The delayed closing of escrow wasn't the only thing causing me to freak out on Monday, I also had my stitches removed. I expected it to hurt a lot more than it did, based on my experience with the stitches in my scalp from last year's mole. Gah, I really hope this mole-removal thing doesn't become a springtime routine for me. Anyway, I was anticipating brief but significant pain, combined with the general freakiness of my face being messed with, plus the background worry of what the biopsy results would be.
Turns out it isn't melanoma (entire family breaths a sigh of relief), but a less malignant form of abnormality called Spitz Nevus. So it's a mixed bag, hooray for absence of melanoma, but since the cells were still abnormal, I have to have the margin excised. Which means more of my face being removed. A very melodramatic way of saying that they'll take out a slim oval surrounding the original excision site, leaving me with a line about twice as long as the one I have now.

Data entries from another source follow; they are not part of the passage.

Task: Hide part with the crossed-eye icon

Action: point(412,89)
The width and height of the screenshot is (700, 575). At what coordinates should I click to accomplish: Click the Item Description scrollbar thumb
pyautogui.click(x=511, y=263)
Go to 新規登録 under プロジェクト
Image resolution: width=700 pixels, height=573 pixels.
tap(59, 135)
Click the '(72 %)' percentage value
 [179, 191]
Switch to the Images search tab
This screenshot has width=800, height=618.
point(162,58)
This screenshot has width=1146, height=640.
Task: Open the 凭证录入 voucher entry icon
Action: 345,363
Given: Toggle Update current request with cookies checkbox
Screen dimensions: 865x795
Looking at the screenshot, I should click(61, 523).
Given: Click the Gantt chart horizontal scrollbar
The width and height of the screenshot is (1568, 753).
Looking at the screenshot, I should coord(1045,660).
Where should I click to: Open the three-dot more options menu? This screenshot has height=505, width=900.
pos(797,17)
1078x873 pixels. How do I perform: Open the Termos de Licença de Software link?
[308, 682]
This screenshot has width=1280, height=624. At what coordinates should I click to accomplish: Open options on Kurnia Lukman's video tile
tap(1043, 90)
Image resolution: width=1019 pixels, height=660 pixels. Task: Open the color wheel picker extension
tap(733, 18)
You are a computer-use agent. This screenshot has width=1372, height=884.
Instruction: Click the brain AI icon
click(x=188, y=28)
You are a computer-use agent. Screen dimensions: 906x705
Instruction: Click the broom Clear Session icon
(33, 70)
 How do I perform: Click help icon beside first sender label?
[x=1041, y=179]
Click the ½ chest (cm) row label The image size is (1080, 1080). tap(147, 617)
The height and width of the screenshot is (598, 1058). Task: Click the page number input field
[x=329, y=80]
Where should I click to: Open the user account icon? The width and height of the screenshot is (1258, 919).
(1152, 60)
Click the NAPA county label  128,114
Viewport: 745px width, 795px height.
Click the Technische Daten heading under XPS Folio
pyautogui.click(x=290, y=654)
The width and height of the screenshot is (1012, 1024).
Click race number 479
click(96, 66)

I was not happy about this news at all. The wound on my face still looked pretty swollen at this point, and the indents left by the sutures were still very evident, all I could think of was walking around for the rest of my life with a highly visible zipper-like scar in the middle of my face. As if I don't have enough appearance issues already. My one big self reasurring point has always been that even if by body is ungainly, at least my face is ok, sometimes even more than ok, sometimes beautiful.
I have no way of knowing how much I was channeling all the surrounding tension into the issue of further surgery, probably quite a lot, but I cried most of the way home, and the only reason I didn't continue to cry much at home is that Matt calmed me down and made me feel better.
Tuesday, Mum called me in the middle of the day to say hi. It turns out Dad had called to update her when he got my email saying the mole wasn't cancerous, but they still wanted to remove the margin. It meant a lot to me that from that minimal information she knew it was worth calling to see if I was ok. She has a couple of small scars, one from a broken nose, one from thyroid surgery (on her neck), so I know she understands the worry of being marked.
Today I'm a lot less worried, the swelling has gone, and the stitch marks too, and all that's left is a red line about half an inch long. No zipper, no big pucker marks. If the result of the margin removal looks like this, only longer, I can cope. My dermatologist is clearly capable of lining up the edges properly when stitching up a hole. I'm not ecstatic about the prospect of a further piece of my cheek being removed of course, or about another week of looking after sutures followed by however long it takes to heal fully after the sutures are taken out. At least I feel fairly confident I'm not going to become an investor in copious amounts of cover-up, just a more regular sunscreen wearer.